─── MATERIAL SHOWN ───

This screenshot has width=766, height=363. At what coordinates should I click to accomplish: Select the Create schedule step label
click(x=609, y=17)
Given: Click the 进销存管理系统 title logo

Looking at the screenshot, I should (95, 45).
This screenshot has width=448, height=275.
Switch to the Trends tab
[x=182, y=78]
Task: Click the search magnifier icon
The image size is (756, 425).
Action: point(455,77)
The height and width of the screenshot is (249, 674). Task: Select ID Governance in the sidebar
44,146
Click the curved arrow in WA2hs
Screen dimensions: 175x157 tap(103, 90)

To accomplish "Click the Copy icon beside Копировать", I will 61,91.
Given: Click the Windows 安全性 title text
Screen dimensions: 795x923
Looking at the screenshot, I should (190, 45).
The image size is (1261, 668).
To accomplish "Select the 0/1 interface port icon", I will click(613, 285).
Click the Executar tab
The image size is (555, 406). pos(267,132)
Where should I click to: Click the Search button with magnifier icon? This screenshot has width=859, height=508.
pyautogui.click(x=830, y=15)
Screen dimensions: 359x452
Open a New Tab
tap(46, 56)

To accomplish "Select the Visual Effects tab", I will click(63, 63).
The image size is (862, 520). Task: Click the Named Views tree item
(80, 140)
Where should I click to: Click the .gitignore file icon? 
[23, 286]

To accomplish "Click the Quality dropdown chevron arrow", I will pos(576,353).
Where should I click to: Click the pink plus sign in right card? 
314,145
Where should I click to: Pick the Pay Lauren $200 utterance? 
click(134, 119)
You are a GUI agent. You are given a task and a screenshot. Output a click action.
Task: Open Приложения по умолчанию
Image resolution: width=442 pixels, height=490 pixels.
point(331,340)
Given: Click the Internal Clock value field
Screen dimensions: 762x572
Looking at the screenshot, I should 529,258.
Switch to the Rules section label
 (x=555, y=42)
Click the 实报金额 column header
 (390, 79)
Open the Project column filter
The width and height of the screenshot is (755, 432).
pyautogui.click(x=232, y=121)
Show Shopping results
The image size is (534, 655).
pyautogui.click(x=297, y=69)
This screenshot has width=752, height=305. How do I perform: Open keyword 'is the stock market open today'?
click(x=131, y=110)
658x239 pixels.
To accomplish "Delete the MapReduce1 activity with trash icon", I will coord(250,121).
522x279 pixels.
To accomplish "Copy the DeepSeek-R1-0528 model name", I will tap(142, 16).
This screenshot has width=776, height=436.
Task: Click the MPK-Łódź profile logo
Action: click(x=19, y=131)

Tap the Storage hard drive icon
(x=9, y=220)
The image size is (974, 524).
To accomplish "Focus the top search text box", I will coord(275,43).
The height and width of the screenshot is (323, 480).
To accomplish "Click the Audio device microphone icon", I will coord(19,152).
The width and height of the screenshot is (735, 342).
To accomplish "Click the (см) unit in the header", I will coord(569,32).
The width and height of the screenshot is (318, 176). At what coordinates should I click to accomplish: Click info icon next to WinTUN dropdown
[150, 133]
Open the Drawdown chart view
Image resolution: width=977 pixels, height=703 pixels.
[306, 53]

───

» **JOB**
Rewrite all of the material above as a numbered list, one line per item, skipping any blank lines.

» **SOLUTION FOR THIS EXERCISE**
1. This screenshot has width=766, height=363. At what coordinates should I click to accomplish: Select the Create schedule step label
2. click(x=609, y=17)
3. Given: Click the 进销存管理系统 title logo
4. Looking at the screenshot, I should (95, 45).
5. This screenshot has width=448, height=275.
6. Switch to the Trends tab
7. [x=182, y=78]
8. Task: Click the search magnifier icon
9. The image size is (756, 425).
10. Action: point(455,77)
11. The height and width of the screenshot is (249, 674). Task: Select ID Governance in the sidebar
12. 44,146
13. Click the curved arrow in WA2hs
14. Screen dimensions: 175x157 tap(103, 90)
15. To accomplish "Click the Copy icon beside Копировать", I will 61,91.
16. Given: Click the Windows 安全性 title text
17. Screen dimensions: 795x923
18. Looking at the screenshot, I should (190, 45).
19. The image size is (1261, 668).
20. To accomplish "Select the 0/1 interface port icon", I will click(613, 285).
21. Click the Executar tab
22. The image size is (555, 406). pos(267,132)
23. Where should I click to: Click the Search button with magnifier icon? This screenshot has width=859, height=508.
24. pyautogui.click(x=830, y=15)
25. Screen dimensions: 359x452
26. Open a New Tab
27. tap(46, 56)
28. To accomplish "Select the Visual Effects tab", I will click(63, 63).
29. The image size is (862, 520). Task: Click the Named Views tree item
30. (80, 140)
31. Where should I click to: Click the .gitignore file icon? 
32. [23, 286]
33. To accomplish "Click the Quality dropdown chevron arrow", I will pos(576,353).
34. Where should I click to: Click the pink plus sign in right card? 
35. 314,145
36. Where should I click to: Pick the Pay Lauren $200 utterance? 
37. click(134, 119)
38. You are a GUI agent. You are given a task and a screenshot. Output a click action.
39. Task: Open Приложения по умолчанию
40. Image resolution: width=442 pixels, height=490 pixels.
41. point(331,340)
42. Given: Click the Internal Clock value field
43. Screen dimensions: 762x572
44. Looking at the screenshot, I should 529,258.
45. Switch to the Rules section label
46.  (x=555, y=42)
47. Click the 实报金额 column header
48.  (390, 79)
49. Open the Project column filter
50. The width and height of the screenshot is (755, 432).
51. pyautogui.click(x=232, y=121)
52. Show Shopping results
53. The image size is (534, 655).
54. pyautogui.click(x=297, y=69)
55. This screenshot has width=752, height=305. How do I perform: Open keyword 'is the stock market open today'?
56. click(x=131, y=110)
57. 658x239 pixels.
58. To accomplish "Delete the MapReduce1 activity with trash icon", I will coord(250,121).
59. 522x279 pixels.
60. To accomplish "Copy the DeepSeek-R1-0528 model name", I will tap(142, 16).
61. This screenshot has width=776, height=436.
62. Task: Click the MPK-Łódź profile logo
63. Action: click(x=19, y=131)
64. Tap the Storage hard drive icon
65. (x=9, y=220)
66. The image size is (974, 524).
67. To accomplish "Focus the top search text box", I will coord(275,43).
68. The height and width of the screenshot is (323, 480).
69. To accomplish "Click the Audio device microphone icon", I will coord(19,152).
70. The width and height of the screenshot is (735, 342).
71. To accomplish "Click the (см) unit in the header", I will coord(569,32).
72. The width and height of the screenshot is (318, 176). At what coordinates should I click to accomplish: Click info icon next to WinTUN dropdown
73. [150, 133]
74. Open the Drawdown chart view
75. Image resolution: width=977 pixels, height=703 pixels.
76. [306, 53]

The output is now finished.